Codex runs non-interactively via codex exec. When it finishes:

  1. Tmux session goes idle (no active CLI process)
  2. Monitor sees "idle" and marks as "completed"
  3. But workflow step 5 (update sprint-status) may not have executed
  4. No way to verify workflow actually finished
agentConfig:
  defaultPrimary: "codex"
  defaultFallback: "claude"
  perTask:
    review:
      primary: "claude"   # Never use Codex for code-review
      fallback: false

"incomplete" State (v2.2)

The monitoring system now detects when Codex finishes but sprint-status wasn't updated:

  • final_state: "completed" → Verified: sprint-status shows "done"
  • final_state: "incomplete" → Session idle but sprint-status NOT "done"

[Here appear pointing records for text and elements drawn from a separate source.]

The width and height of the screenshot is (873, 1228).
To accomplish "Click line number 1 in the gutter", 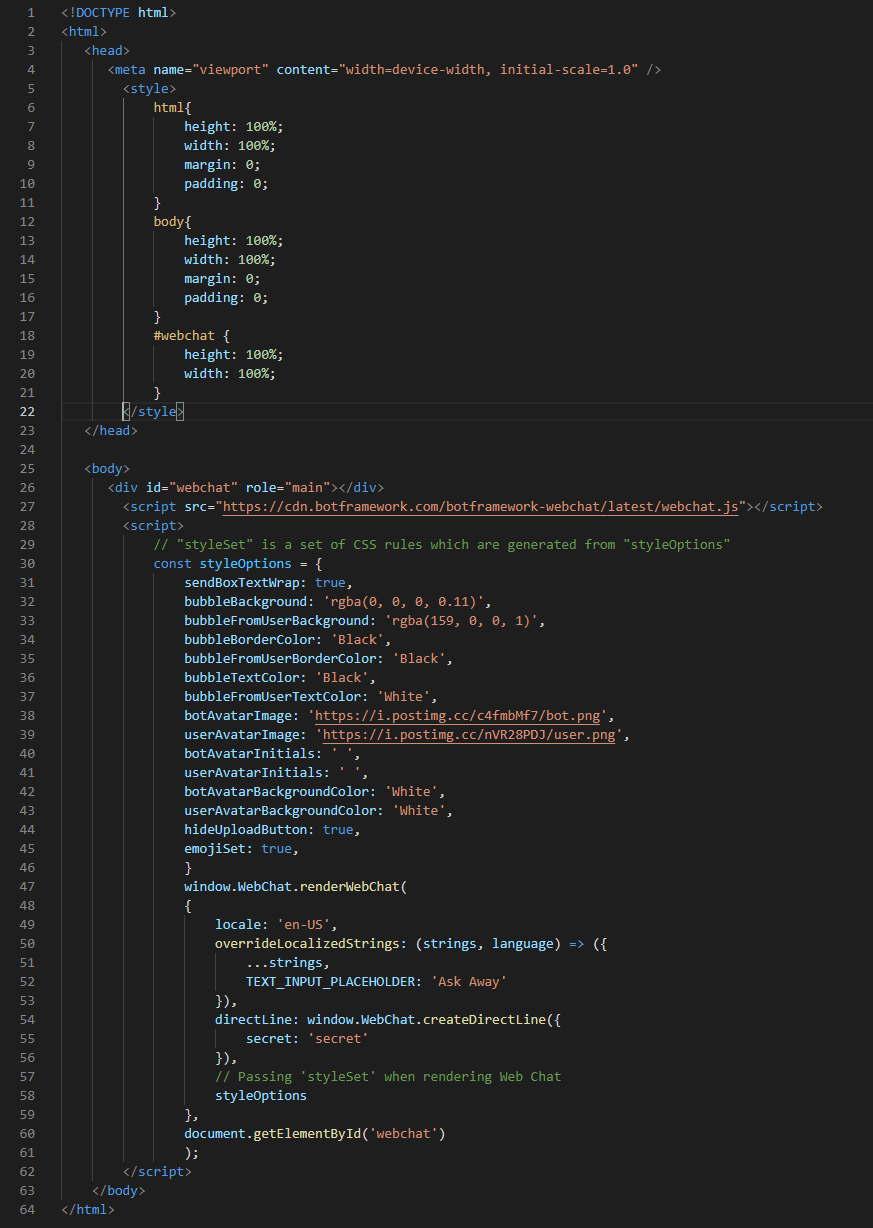I will 31,12.
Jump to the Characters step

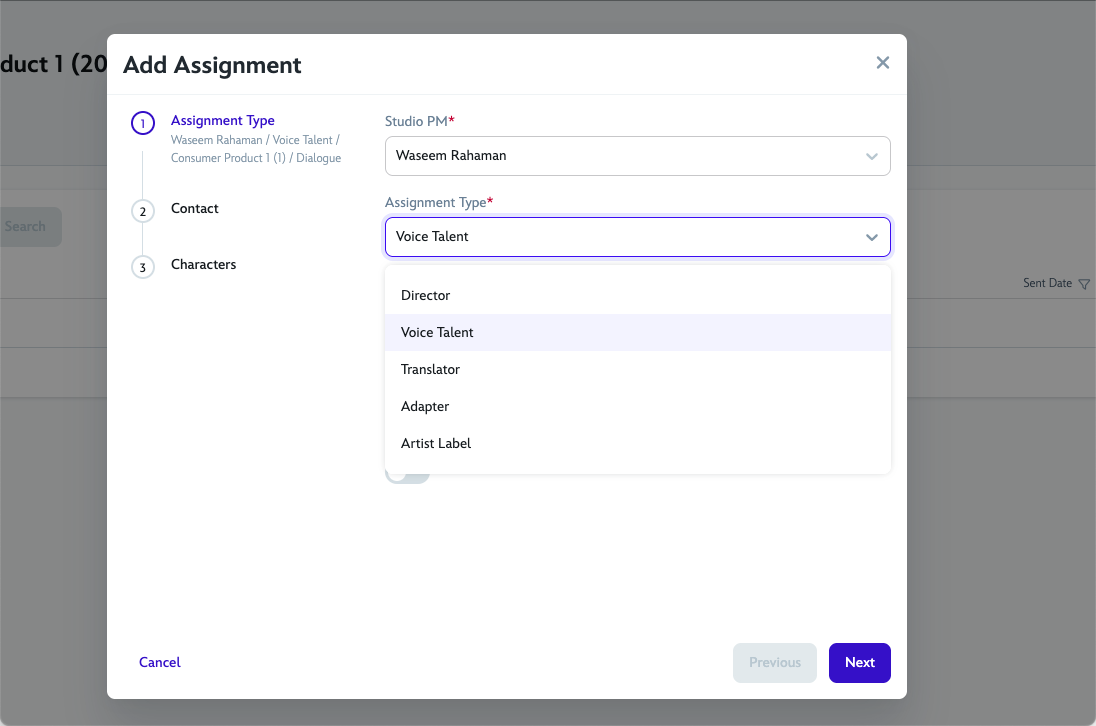coord(203,264)
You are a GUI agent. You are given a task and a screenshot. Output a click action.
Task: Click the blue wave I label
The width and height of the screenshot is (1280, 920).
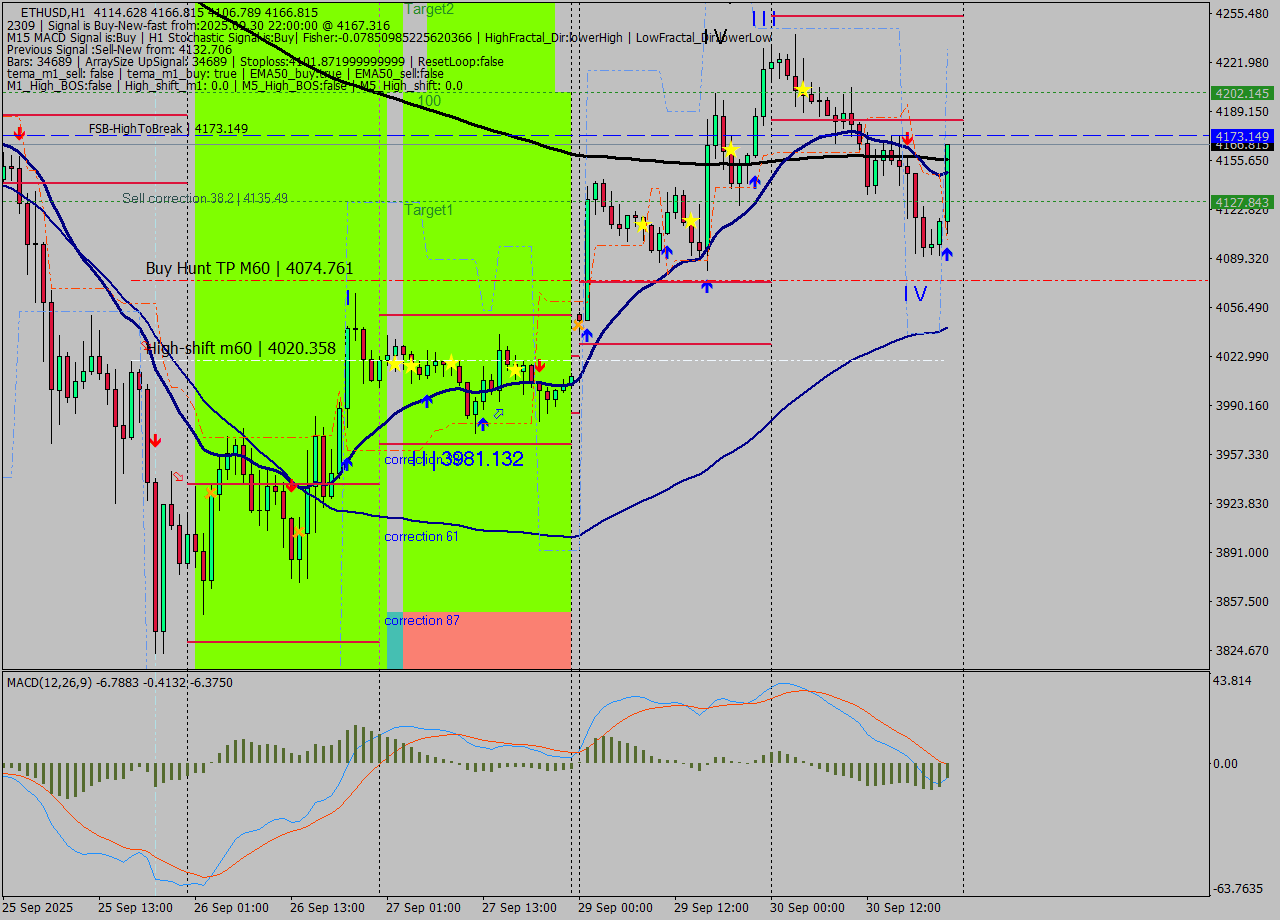[348, 297]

When "incomplete" is detected:

  • Do NOT retry automatically (prevents infinite loop)
  • Escalate to user with options:
    1. Manual fix (update sprint-status yourself)
    2. Run code-review with Claude
    3. Skip this story

Verification Command (v2.2)

Check if code-review actually completed:

"$scripts" orchestrator-helper verify-code-review {story_id}
# Returns: {"verified":true/false, "sprint_status":"...", ...}

Backwards Compatibility

  • If agentConfig is missing, the primary agent resolves from the active runtime provider and fallback is disabled
  • If aiCommand is set (legacy), use it directly with the generated natural language prompt
  • New orchestrations should use agentConfig instead of aiCommand
  • Agents file is authoritative when present

Troubleshooting

See agent-fallback-troubleshooting.md for detailed troubleshooting steps.